Mar. 23 -- SATURDAY, Dec. 8 (HealthDay News) -- Levels of certain blood markers may increase the risk of clotting in women taking hormone replacement therapy to relieve symptoms of menopause, new research shows.

These markers might need to be considered when deciding whether to take the hormone therapy, said the authors of a study being presented Saturday at the American Society of Hematology annual meeting in Atlanta.

Hormone replacement therapy (HRT) roughly doubles the risk of venous thrombosis (VTE), or blood clots in the veins (most commonly in the legs). The risk is increased even further as the woman ages, and if she is obese or has other risk factors for clotting.

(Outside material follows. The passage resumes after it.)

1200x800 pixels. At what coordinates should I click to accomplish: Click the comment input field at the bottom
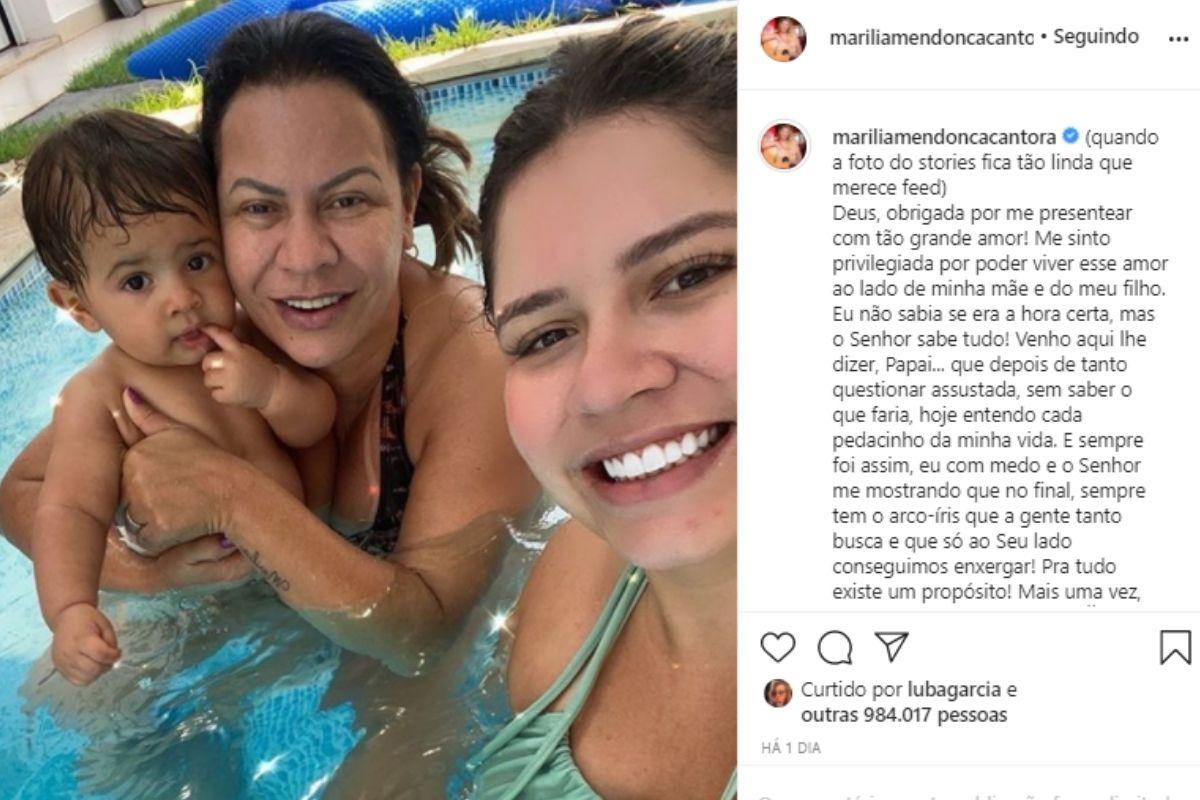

For a woman in her 50s not taking hormones, the risk of developing a VTE is one or two per 1,000 thousand people per year. With hormones, the risk increases to two to four per 1,000 per year.

"The challenge is that women who want to take hormones for relief of menopausal symptoms are at risk for thrombosis," said study author Dr. Mary Cushman, director of the Thrombosis and Hemostasis Program at the University of Vermont, in Burlington. "We wanted to see if we could determine factors that would make the risk of hormones even higher."

The group looked at women who had been part of the Women's Health Initiative (WHI), a large, government-sponsored study which investigated the most common causes of death and low quality of life among postmenopausal women.

The best-known findings are those of clinical trials looking at HRT. Women taking estrogen plus progestin had an increased risk of heart attack, stroke, blood clots and breast cancer than women taking the placebo. Women taking estrogen alone had an increased risk of stroke and blood clots, an uncertain effect for breast cancer and no difference in the risk for heart attack.

For this analysis, 215 women taking hormones who developed VTE were compared with a control group, also taking hormones, who did not develop VTE during a follow-up of about four years.